In full and without alteration, copy the listing.

Content starts

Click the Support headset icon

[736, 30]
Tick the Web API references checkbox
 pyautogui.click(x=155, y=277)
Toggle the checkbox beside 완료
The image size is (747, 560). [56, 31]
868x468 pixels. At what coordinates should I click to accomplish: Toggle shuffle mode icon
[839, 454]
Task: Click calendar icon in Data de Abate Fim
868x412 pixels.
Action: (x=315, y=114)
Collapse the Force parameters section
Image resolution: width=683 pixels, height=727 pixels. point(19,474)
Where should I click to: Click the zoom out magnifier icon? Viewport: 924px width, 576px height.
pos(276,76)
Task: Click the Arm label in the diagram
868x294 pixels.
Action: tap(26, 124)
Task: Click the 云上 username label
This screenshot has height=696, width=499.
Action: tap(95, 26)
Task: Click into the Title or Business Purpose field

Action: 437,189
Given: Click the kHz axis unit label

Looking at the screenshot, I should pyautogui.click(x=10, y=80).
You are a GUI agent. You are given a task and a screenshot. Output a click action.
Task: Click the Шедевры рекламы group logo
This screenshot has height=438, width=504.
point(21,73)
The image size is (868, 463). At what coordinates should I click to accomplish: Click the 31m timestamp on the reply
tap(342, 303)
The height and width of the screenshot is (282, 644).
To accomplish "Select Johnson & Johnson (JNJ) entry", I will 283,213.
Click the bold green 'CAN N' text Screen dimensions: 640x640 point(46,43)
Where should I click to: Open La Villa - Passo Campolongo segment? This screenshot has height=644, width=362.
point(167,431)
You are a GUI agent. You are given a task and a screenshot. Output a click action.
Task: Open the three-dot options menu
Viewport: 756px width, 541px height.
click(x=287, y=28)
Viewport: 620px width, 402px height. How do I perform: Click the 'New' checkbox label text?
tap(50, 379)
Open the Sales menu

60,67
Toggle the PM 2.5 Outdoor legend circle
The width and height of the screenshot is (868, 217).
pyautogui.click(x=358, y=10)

Content ends

= YOUR SOLUTION =
Click the Support headset icon

[736, 30]
Tick the Web API references checkbox
 pyautogui.click(x=155, y=277)
Toggle the checkbox beside 완료
The image size is (747, 560). [56, 31]
868x468 pixels. At what coordinates should I click to accomplish: Toggle shuffle mode icon
[839, 454]
Task: Click calendar icon in Data de Abate Fim
868x412 pixels.
Action: (x=315, y=114)
Collapse the Force parameters section
Image resolution: width=683 pixels, height=727 pixels. point(19,474)
Where should I click to: Click the zoom out magnifier icon? Viewport: 924px width, 576px height.
pos(276,76)
Task: Click the Arm label in the diagram
868x294 pixels.
Action: tap(26, 124)
Task: Click the 云上 username label
This screenshot has height=696, width=499.
Action: tap(95, 26)
Task: Click into the Title or Business Purpose field

Action: 437,189
Given: Click the kHz axis unit label

Looking at the screenshot, I should pyautogui.click(x=10, y=80).
You are a GUI agent. You are given a task and a screenshot. Output a click action.
Task: Click the Шедевры рекламы group logo
This screenshot has height=438, width=504.
point(21,73)
The image size is (868, 463). At what coordinates should I click to accomplish: Click the 31m timestamp on the reply
tap(342, 303)
The height and width of the screenshot is (282, 644).
To accomplish "Select Johnson & Johnson (JNJ) entry", I will 283,213.
Click the bold green 'CAN N' text Screen dimensions: 640x640 point(46,43)
Where should I click to: Open La Villa - Passo Campolongo segment? This screenshot has height=644, width=362.
point(167,431)
You are a GUI agent. You are given a task and a screenshot. Output a click action.
Task: Open the three-dot options menu
Viewport: 756px width, 541px height.
click(x=287, y=28)
Viewport: 620px width, 402px height. How do I perform: Click the 'New' checkbox label text?
tap(50, 379)
Open the Sales menu

60,67
Toggle the PM 2.5 Outdoor legend circle
The width and height of the screenshot is (868, 217).
pyautogui.click(x=358, y=10)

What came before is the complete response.